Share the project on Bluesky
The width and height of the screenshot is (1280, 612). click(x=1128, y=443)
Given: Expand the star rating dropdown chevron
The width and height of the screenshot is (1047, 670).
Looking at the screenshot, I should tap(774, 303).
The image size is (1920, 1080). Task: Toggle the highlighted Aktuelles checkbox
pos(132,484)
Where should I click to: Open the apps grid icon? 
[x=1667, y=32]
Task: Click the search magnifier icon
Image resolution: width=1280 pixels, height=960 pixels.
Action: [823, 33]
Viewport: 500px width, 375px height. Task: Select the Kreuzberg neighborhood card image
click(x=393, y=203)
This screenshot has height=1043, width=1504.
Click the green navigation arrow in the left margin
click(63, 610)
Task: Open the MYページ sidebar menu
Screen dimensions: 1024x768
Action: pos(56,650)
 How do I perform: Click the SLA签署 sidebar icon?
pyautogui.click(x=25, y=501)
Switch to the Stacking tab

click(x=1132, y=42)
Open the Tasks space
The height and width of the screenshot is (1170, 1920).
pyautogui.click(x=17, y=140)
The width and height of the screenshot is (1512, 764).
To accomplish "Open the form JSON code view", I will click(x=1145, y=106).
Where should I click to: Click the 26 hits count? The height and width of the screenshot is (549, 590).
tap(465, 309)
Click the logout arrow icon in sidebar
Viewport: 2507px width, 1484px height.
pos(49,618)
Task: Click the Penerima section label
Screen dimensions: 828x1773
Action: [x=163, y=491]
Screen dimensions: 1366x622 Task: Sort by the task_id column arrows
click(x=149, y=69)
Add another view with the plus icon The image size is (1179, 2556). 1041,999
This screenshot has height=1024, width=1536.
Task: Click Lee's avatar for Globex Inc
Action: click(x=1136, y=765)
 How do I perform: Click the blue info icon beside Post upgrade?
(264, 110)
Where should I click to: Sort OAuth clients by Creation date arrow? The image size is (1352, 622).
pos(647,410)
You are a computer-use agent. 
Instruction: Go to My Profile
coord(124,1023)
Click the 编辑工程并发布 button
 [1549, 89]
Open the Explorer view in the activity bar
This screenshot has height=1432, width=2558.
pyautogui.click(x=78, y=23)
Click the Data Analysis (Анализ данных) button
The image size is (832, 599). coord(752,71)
○ ○ ○ ○
> What to work on:
Show every line of the material above that contains the word "width", copying each line in full.

> Written reply:
The width and height of the screenshot is (1280, 612). click(x=1128, y=443)
The width and height of the screenshot is (1047, 670).
Image resolution: width=1280 pixels, height=960 pixels.
Viewport: 500px width, 375px height. Task: Select the Kreuzberg neighborhood card image
This screenshot has height=1043, width=1504.
The height and width of the screenshot is (1170, 1920).
The width and height of the screenshot is (1512, 764).
Where should I click to: Click the 26 hits count? The height and width of the screenshot is (549, 590).
Viewport: 2507px width, 1484px height.
This screenshot has height=1024, width=1536.
This screenshot has height=1432, width=2558.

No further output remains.